**REQUIRED ACTION 1**. In the article on the fraud complaint against People Can Change, replace "vulnerable" with "at-risk" and reproduce the passage starting at "The complaint said" and ending at "testimonials and endorsements.".
**REQUIRED ACTION 2**. Extend the article on the fraud complaint against People Can Change beyond its final sentence.

Fraud complaint filed against ex-gay group
A coalition of LGBT rights filed a federal claim against People Can Change, alleging the so-called ex-gay organization defrauds consumers.
People Can Change is a Virginia-based group that preys on LGBT people and their families, claiming it can change a person’s sexual orientation or gender identity, according to the National Center for Lesbian Rights, the Human Rights Campaign and the Southern Poverty Law Center.
The three groups filed a federal consumer fraud complaint with the Federal Trade Commission arguing that PCC practices junk pseudoscience known as “conversion” or “ex-gay” therapy.
“Conversion therapy is abusive, harmful to children and we urge the FTC to join our call to ban its practice once and for all,” stated Chad Griffin, president of the Human Rights Campaign.
The complaint alleges PCC’s advertisements and business practices, which claim the group can change a person’s sexual orientation or gender identity, constitute “deceptive, false and misleading practices” and can cause serious harm to consumers, all in violation of Section 5 of the FTC Act.
The complaint also alleges PCC, like other practitioners in the “conversion therapy” industry, falsely claims:
- Being homosexual, bisexual or transgender is a mental illness or emotional defect that needs to be cured — a false claim rejected for decades by the American Psychiatric Association, American Psychological Association, American Academy of Pediatrics.
- Services have a basis in science and fails to disclose practices can lead to depression, substance abuse and suicide.
The complaint said PCC exploits highly vulnerable groups, including LGBT youth, who already experience bias and rejection at alarming rates, and uses unsubstantiated testimonials and endorsements.

**GIVEN INFORMATION**.
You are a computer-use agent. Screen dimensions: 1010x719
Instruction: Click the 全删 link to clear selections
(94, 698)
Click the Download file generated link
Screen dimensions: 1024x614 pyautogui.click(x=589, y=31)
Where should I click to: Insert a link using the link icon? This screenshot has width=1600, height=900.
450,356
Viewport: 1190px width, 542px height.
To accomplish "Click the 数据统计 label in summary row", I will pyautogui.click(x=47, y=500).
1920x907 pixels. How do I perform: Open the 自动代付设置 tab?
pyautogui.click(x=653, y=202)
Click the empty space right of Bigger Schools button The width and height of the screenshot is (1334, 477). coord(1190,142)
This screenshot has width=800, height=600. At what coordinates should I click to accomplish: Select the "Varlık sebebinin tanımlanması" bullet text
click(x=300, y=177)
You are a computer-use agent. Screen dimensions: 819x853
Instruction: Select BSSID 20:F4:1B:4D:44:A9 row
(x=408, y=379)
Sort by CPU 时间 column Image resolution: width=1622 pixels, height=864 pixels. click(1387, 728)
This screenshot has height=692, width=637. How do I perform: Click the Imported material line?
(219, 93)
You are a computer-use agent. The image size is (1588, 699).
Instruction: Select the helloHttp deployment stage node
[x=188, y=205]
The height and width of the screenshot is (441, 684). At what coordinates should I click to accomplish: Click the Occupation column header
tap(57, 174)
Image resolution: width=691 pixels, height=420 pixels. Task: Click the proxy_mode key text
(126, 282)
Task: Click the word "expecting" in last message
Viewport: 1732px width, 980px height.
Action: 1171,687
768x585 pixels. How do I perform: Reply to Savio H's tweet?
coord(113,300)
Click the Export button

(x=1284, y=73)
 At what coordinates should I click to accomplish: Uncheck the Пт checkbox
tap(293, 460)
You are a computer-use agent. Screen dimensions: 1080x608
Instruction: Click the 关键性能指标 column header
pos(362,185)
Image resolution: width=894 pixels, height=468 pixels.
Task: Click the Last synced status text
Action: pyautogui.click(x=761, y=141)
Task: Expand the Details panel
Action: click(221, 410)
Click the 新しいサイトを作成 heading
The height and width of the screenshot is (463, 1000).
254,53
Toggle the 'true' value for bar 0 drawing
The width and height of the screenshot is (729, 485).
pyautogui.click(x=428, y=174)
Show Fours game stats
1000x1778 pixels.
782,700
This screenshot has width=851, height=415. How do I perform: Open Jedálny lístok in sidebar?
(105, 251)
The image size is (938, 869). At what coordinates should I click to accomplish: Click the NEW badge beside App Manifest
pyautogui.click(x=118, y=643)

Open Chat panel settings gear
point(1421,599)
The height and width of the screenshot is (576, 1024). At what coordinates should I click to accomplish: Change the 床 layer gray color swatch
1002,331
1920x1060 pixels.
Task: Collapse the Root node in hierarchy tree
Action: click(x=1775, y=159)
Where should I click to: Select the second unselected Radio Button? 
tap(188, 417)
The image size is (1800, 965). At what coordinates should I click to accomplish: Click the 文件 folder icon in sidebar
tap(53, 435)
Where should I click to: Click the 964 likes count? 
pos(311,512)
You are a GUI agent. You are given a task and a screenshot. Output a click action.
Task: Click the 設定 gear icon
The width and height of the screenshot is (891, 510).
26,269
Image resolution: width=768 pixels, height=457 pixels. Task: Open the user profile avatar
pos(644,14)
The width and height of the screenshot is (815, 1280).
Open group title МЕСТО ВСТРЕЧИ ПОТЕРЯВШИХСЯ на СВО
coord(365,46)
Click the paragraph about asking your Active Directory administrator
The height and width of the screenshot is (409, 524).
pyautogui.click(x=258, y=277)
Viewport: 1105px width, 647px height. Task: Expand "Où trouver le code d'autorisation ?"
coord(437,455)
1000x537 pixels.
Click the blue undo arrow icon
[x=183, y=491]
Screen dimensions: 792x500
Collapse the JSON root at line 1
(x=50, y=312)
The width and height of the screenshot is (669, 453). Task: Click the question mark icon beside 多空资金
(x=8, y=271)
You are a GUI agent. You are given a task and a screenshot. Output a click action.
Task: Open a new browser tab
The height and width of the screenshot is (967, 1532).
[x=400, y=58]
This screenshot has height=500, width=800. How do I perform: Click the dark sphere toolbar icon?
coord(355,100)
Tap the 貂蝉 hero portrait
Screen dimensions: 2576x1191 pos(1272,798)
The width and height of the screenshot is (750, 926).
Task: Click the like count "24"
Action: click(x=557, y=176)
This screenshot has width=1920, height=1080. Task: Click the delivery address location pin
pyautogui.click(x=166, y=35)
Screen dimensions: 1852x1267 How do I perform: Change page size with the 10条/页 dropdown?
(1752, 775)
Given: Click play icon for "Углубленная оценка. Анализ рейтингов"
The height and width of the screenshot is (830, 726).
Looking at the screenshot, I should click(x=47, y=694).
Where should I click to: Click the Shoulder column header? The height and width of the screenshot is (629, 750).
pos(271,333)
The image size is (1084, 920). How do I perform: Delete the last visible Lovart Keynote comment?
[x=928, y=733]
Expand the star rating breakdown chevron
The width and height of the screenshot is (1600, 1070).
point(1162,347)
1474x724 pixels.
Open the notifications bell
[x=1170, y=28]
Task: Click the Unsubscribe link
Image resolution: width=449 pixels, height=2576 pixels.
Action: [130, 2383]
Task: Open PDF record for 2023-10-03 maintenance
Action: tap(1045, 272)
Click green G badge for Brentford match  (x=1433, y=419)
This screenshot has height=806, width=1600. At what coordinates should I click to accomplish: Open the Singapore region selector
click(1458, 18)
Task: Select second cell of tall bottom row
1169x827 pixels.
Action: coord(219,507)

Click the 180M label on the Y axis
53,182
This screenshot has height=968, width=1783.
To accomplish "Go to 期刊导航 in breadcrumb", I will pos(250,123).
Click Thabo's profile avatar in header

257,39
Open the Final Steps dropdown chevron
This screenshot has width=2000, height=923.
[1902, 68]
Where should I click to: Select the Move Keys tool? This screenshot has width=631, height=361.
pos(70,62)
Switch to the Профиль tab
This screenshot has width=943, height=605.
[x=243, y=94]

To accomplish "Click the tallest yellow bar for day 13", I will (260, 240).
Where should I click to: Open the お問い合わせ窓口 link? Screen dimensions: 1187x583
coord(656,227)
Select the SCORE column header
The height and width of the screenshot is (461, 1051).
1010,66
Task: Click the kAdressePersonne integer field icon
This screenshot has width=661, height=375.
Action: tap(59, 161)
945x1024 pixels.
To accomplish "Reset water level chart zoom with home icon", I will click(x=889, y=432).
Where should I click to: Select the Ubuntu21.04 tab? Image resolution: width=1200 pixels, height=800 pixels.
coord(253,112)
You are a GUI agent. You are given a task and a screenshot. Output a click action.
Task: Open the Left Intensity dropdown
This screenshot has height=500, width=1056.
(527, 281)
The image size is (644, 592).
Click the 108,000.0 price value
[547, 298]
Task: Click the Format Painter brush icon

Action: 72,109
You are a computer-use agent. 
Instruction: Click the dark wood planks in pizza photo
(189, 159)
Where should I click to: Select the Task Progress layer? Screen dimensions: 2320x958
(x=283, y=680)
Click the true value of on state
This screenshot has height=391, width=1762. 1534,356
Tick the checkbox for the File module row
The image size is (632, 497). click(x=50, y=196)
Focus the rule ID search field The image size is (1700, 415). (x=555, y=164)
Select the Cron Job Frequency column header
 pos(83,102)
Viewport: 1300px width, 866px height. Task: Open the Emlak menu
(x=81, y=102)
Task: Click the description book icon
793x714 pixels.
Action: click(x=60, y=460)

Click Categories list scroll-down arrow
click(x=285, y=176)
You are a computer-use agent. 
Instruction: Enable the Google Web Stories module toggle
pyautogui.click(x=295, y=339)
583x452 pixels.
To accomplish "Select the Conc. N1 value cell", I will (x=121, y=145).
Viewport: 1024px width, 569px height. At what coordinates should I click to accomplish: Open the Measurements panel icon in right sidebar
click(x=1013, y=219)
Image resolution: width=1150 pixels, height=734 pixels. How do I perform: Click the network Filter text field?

**TASK OUTPUT 1**.
The complaint said PCC exploits highly at-risk groups, including LGBT youth, who already experience bias and rejection at alarming rates, and uses unsubstantiated testimonials and endorsements.

**TASK OUTPUT 2**.
PCC, according to its website, sells group coaching, telephone conferencing, webinars and “experiential healing weekend” programs, as well as refers people to counselors.
The groups asked the FTC to take enforcement action and stop PCC’s practices, as well as investigate other organizations that practice and promote “ex-gay” therapy.
“This historic complaint is not only the first clear opportunity the Obama administration has had to end these deadly practices for good, but, if investigated fully, could very well be the final nail in the coffin of the entire conversion therapy industry,” said Samantha Ames, coordinator for NCLR’s #BornPerfect Campaign.
On its website, People Can Change issued a statement calling the fraud complaint “nothing but politically motivated bullying against our community of adult men — gay, bisexual, ex-gay and same-sex attracted men — for holding beliefs and choosing life paths that are at odds with the goals of these mega-million-dollar political organizations.
“We hold no animosity whatsoever toward LGBT communities and individuals. We simply choose to walk a different path and to respond to our same-sex attractions in ways that are consistent with our faith and personal life goals rather than anyone’s political agenda. Their attack on us is an attack on our First Amendment rights to free speech, free assembly and free exercise of our faith. We deserve as much respect as anyone who is ‘out and proud,’ and frankly, we deserve to be left alone to live our lives as we see fit.”
Earlier this year, U.S. Sens. Patty Murray of Washington and Cory Booker of New Jersey, joined by U.S. Reps. Jackie Speier and Ted Lieu, sent a letter to the FTC urging the agency to use its authority to take “all actions possible to stop the unfair, deceptive and fraudulent practice of conversion therapy.”
The lawmakers’ request followed a Department of Health and Human Services report calling for an end to “ex-gay” practices.
“After decades of advocacy, the voices of conversion therapy survivors have carried all the way up to the highest levels of government,” Ames said.
In the states
California, Illinois, New Jersey, Oregon and the District of Columbia have enacted laws protecting LGBT minors from the practice of “conversion therapy.” Lawmakers in more than 20 states introduced similar legislation in 2016. Meanwhile, New York Gov. Andrew Cuomo issued an executive order to protect youth from the practice.